I consider this to be "normal" output. Some high-performance libraries will output the result with a different layout in order to optimize the memory and speed characteristics of their FFT routines. For example, some libraries will omit the imaginary parts of the DC and Nyquist bins since these are always known to be zero for real-valued inputs.3 Omitting these two components, the library might choose to output the data in a format like this,

[R0, R4, R1, I1, R2, I2, R3, I3, R5, I5, R6, I6, R7, I7]

Since the bins after the Nyquist bin are complex-conjugate mirrors of the bins before the Nyquist bin, some libraries will omit these bins from the output altogether. For example, you might receive your results in a format like this,

[R0, R4, R1, I1, R2, I2, R3, I3]


This page gives a pretty nice overview of the different formats you might encounter when trying to interpret the output of your FFT library. Note too, that the output layout may vary depending upon platform. Good Luck!

The second eccentricity you’ll encounter is that different FFT libraries apply the scaling factor at different points in the FFT⇄IFFT roundtrip. The scaling factor may be applied during the forward transform, during the inverse transform, or partly in the forward transform and partly in the inverse transform. The scaling factor is used to ensure that when performing an FFT and IFFT (Inverse Fast Fourier Transform) the IFFT will produce the original signal. For example, try the following in Octave,4

> fft([0, 1, 0, -1])
> ans =
  0 + 0i
  0 - 2i
  0 + 0i
  0 + 2i
> ifft(ans)
> ans = 0 1 0 -1

> fft([0, 0.707, 1, 0.707, 0, -0.707, -1, -0.707])
> ans =
  0.00000 + 0.00000i
  0.00000 - 3.99970i
  0.00000 + 0.00000i
  0.00000 + 0.00030i
  0.00000 + 0.00000i
  0.00000 - 0.00030i
  0.00000 - 0.00000i
  0.00000 + 3.99970i
> ifft(ans)
> ans = 0.00000 0.70700 1.00000 0.70700 0.00000 -0.70700 -1.00000 -0.70700

Note that the maximum bin magnitude after performing the FFT is related to the length of the input signal.
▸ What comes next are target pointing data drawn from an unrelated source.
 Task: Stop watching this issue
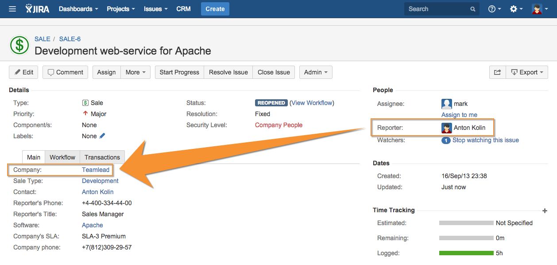coord(485,140)
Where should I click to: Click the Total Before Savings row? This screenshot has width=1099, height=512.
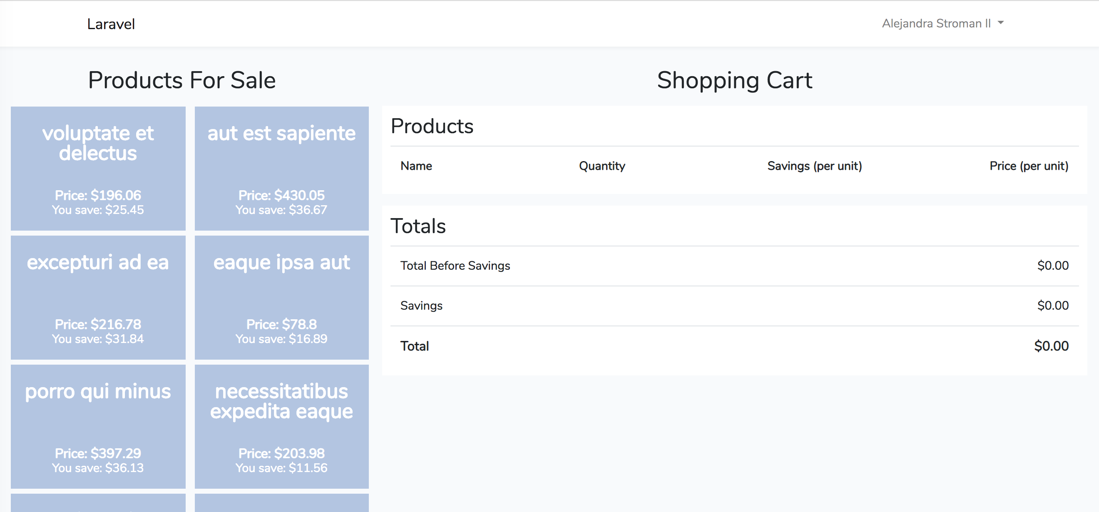(x=455, y=266)
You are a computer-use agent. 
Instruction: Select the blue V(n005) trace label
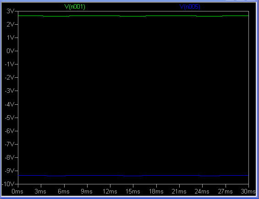click(190, 7)
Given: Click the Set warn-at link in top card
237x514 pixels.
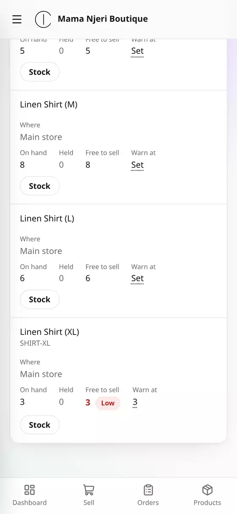Looking at the screenshot, I should pos(138,51).
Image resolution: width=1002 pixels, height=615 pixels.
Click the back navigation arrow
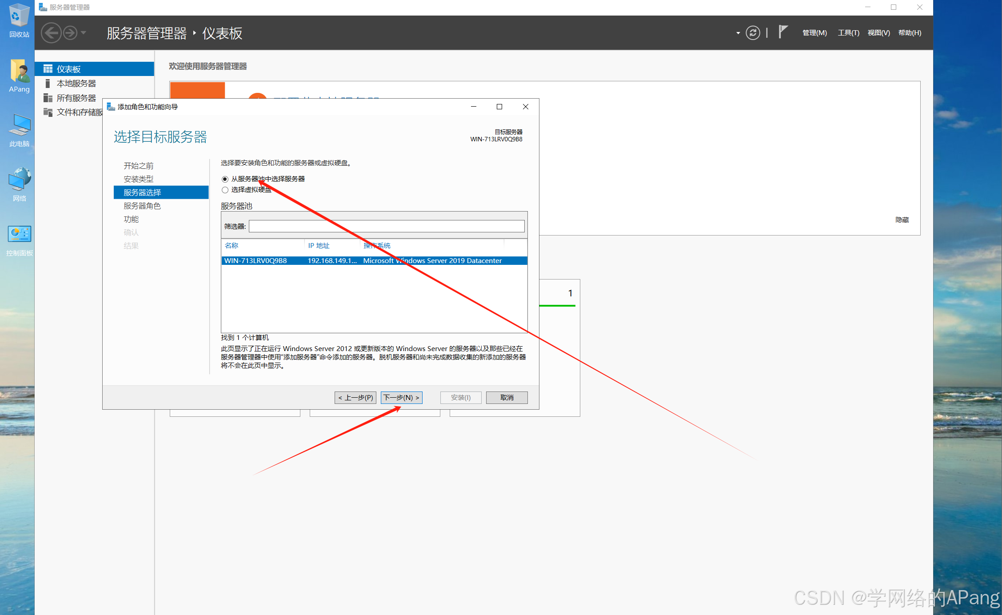52,33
For a four sample sine wave, the maximum is 2, and for an eight sample sine wave the maximum is 4. We need to account for the length of the input signal, and this is where the scaling factor comes in. We must divide our signal by N/2 at some point during the FFT/IFFT round trip if we want to get the original signal back when performing the IFFT.
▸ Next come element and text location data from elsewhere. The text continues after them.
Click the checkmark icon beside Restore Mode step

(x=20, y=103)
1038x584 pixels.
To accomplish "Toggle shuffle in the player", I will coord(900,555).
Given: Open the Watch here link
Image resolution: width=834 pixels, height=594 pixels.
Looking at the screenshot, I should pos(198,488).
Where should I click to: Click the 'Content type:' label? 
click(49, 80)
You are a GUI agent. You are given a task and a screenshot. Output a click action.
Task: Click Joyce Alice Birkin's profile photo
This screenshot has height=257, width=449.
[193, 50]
Some libraries don't perform this scaling. FFTW will return a scaled output and force you to apply the scaling factor yourself. They have good reasons for this, which you can read about here. Other packages like Octave will apply the scaling factor during the IFFT. Some libraries will perform a little bit of the scaling during both the forward and inverse transform by dividing by SQRT(N/2) in both the inverse and forward transform.



Long Story Short
Read the documentation of your library before becoming frustrated and confused by its output. If your output doesn't look like you would expect it to, you should check the output layout and understand how the scaling factor is applied in your library of choice. This stuff is not standardized.
















1. Some libraries will only output the bin magnitudes. This sort of output is fine if you’re only interested in creating simple visualizers, but it won't be appropriate if you want to perform any kind of serious signal processing or transformations on the signal data.
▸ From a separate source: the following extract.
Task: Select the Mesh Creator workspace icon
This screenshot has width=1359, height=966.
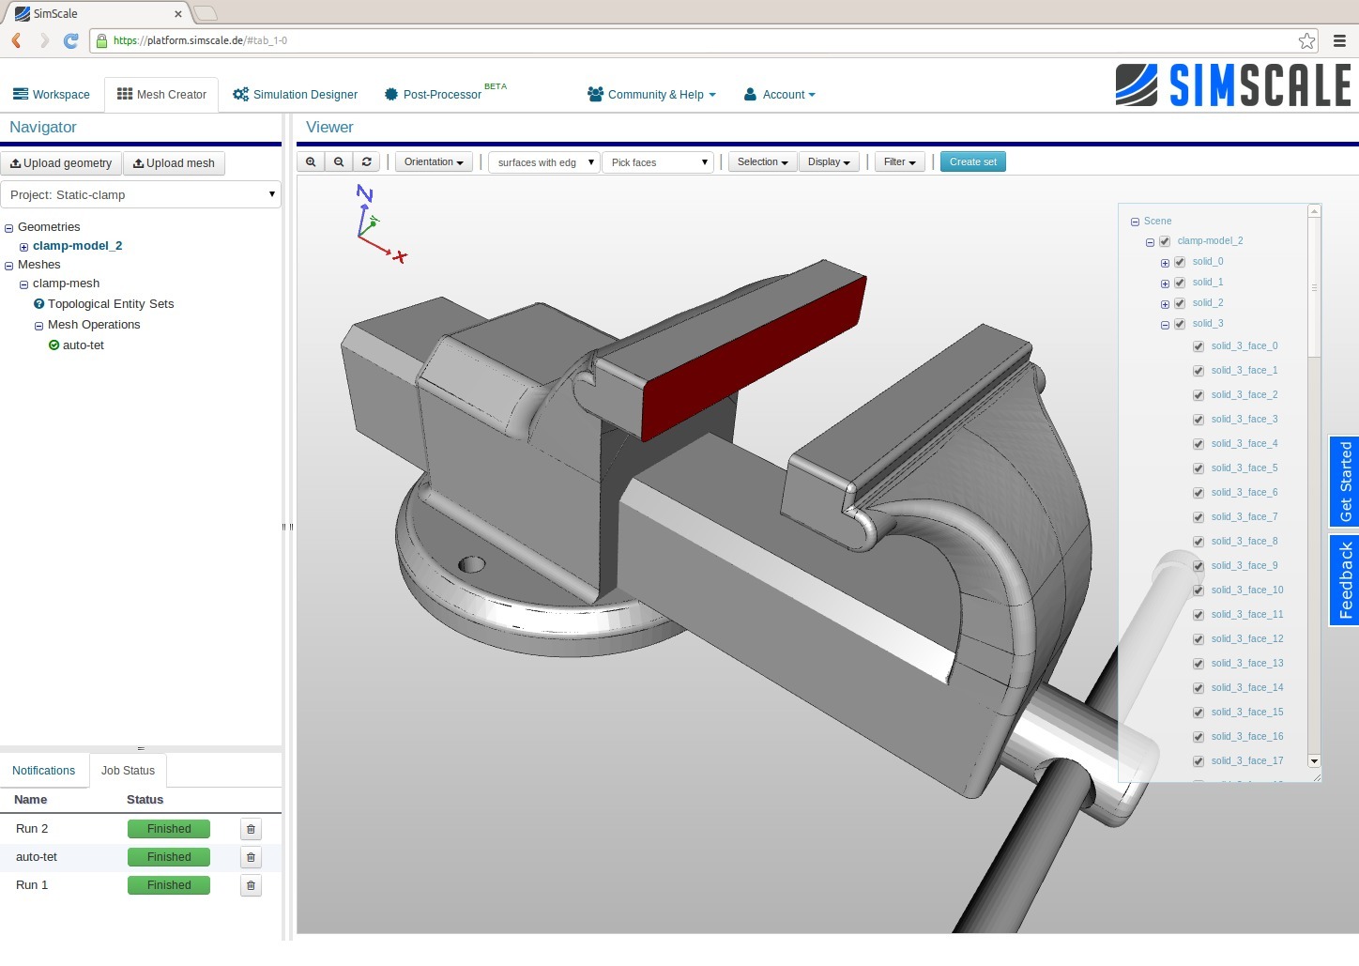Action: (x=126, y=93)
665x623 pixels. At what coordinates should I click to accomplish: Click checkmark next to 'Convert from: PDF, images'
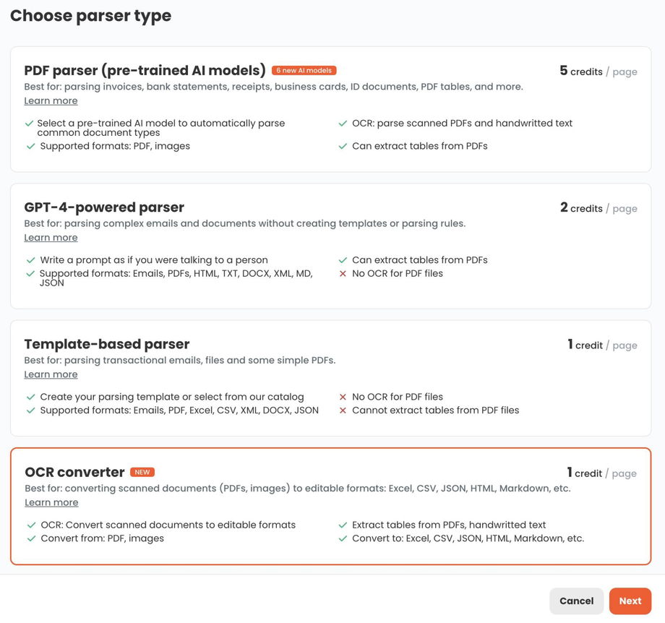(x=31, y=538)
2. Octave is something like an open-source version of MATLAB. If you’re on a Mac, installing Octave is as easy as installing homebrew and then typing 'brew install octave' into your terminal window.

















3. You can convince yourself of this fact by revisiting the sine-waves which are used to compute the imaginary component of the DC and Nyquist bins in our walk-through of the DFT. Note that all of the samples for these sines are zero-valued.
























4. Outputs are shown in grey if you don't have Octave handy.